Е.Е. Голубинский полагал, что русы, явившиеся в 839 г. в Ингельгейм ко двору императора Людовика, были русы Азово-Таврические, поскольку их правитель носил заимствованный у хазар титул — каган. Из этого он делал вывод, что «в Тавриде» русы обосновались задолго до 839 г. На Тамани варяго-русы, полагал он, слились в один народ с родственными им христианами-готами, и, следовательно, «роушьские письмены», найденные в Херсоне Кириллом, — это готские богослужебные книги в руках варяго-руса с Тамани. Упомянутая патриархом Фотием первая русская епископия, по его мнению, находилась в Тмуторокане и была преемницей греческой епископии, которая существовала у готов-тетракситов до прихода варяго-русов (норманов) на Тамань.
Одним из наиболее активных поборников Приазовской (Азово-Черноморской) Руси в 70—80-х годах XIX в. был Д.И. Иловайский. Ему принадлежит основанная на идеях Ю. Венелина и П.Г. Буткова стройная концепция южного, славяно-болгарского, происхождения Руси...
Приазовская Русь Д.И. Иловайского идентична, как и у П.Г. Буткова, славянской Черной Болгарии, т.е., по его мнению, остаткам славянского Болгарского союза, разгромленного в 70-х годах VII в. хазарами, и Артании — «третьему центру Руси» арабских источников. Именно эту «русь» византийцы, по его мнению, называли в X в. скифами или тавроскифами...
В.А. Пархоменко полагал, что к моменту сложения Русского государства (VIII—IX вв.) восточное славянство состояло из трех больших групп: северо-восточной, юго-восточной и юго-западной, в каждую из которых входили предки позднее определившихся летописных племен. Юго-восточная (хазарская) группа с VI в. обитала к северу от Азовского моря. В ее состав входили будущие поляне, северяне, вятичи и радимичи, которые составляли военный союз. Византийское название этого союза и входивших в него племен — анты. Позднее те же византийцы называли эти племена (Фотий, Амартол и др.), а восточные авторы — Артанией. Юго-Восточная Русь входила в состав Хазарской державы. «Пребывая в лоне Хазарского царства, славяне-русы, видимо, пользовались, как объединяющим торгово-политическим центром, его столицей — городом Итиль... Но, позаимствовав от хазар начало государственности, вероятно, не позже второй половины VIII в.... уже во второй половине IX в. Юго-Восточная Русь должна была образовать свой самостоятельный центр, каковым по летописным данным к началу XI века оказалась Тмуторокань, — весьма возможно, не первый по времени центр культурно-политической жизни этой Руси».56 Таким образом, Тмуторокань, который, по В.А. Пархоменко, возник не позже конца IX в., — это самостоятельный культурно-политический центр Юго-Восточной славянской Руси...

◆ **Задание A**
Перепишите из отрывка о Приазовской Руси всё от слов «Приазовская Русь Д.И.» и до слов «скифами или тавроскифами...» включительно.
◆ **Задание B**
Какой титул, по мнению Голубинского из отрывка о Приазовской Руси, носил правитель русов, прибывших в 839 г. в Ингельгейм?
◆ **Задание C**
Объясните по отрывку о Приазовской Руси, почему Голубинский считал «роушьские письмены», найденные Кириллом в Херсоне, готскими богослужебными книгами.

◆ **Строки данных**
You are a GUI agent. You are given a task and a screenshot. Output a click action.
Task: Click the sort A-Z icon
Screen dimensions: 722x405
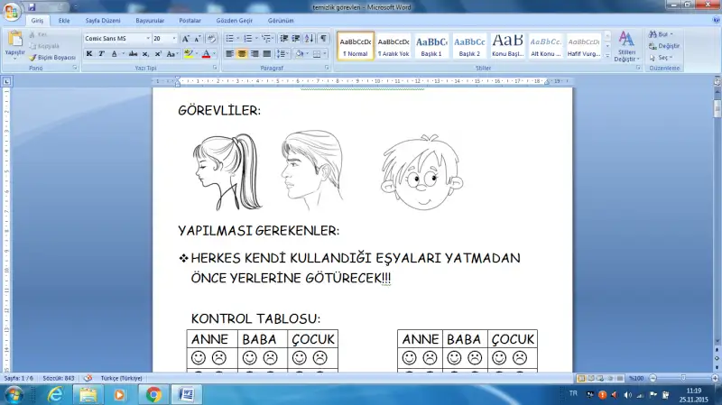(309, 39)
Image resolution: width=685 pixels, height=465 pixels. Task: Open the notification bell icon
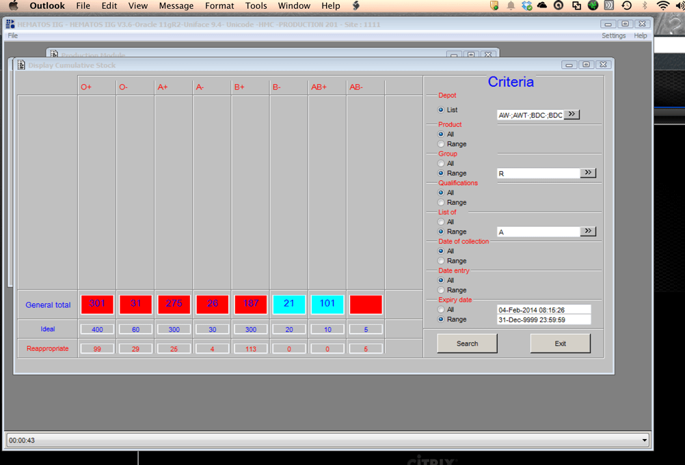tap(510, 5)
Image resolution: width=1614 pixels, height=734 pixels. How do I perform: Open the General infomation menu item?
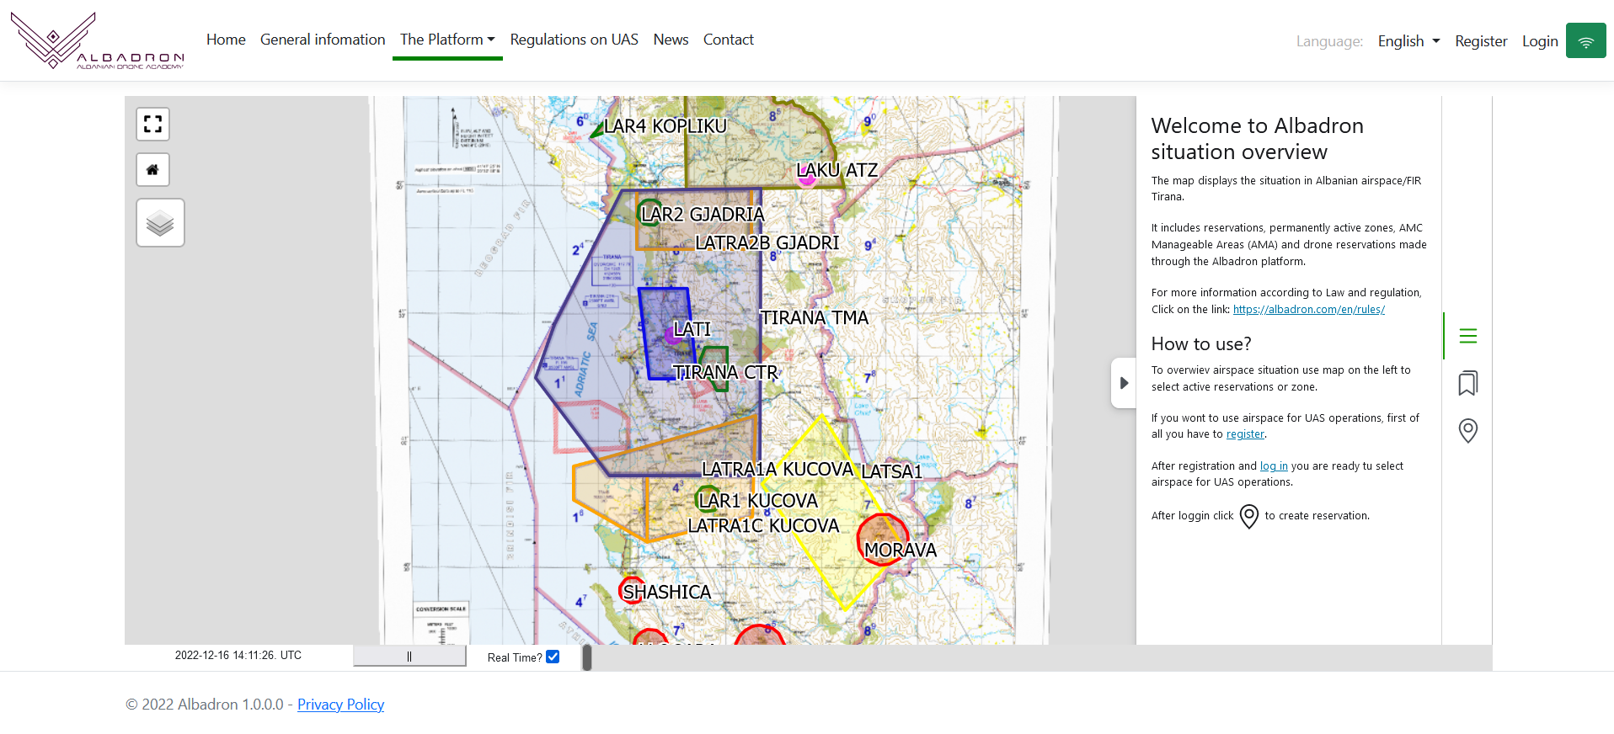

◆ **Полный ответ A**
Приазовская Русь Д.И. Иловайского идентична, как и у П.Г. Буткова, славянской Черной Болгарии, т.е., по его мнению, остаткам славянского Болгарского союза, разгромленного в 70-х годах VII в. хазарами, и Артании — «третьему центру Руси» арабских источников. Именно эту «русь» византийцы, по его мнению, называли в X в. скифами или тавроскифами...

◆ **Полный ответ B**
Каган — титул, заимствованный у хазар.

◆ **Полный ответ C**
Голубинский полагал, что на Тамани варяго-русы слились в один народ с родственными им христианами-готами. Поэтому он заключал, что эти письмена — готские богослужебные книги в руках варяго-руса с Тамани.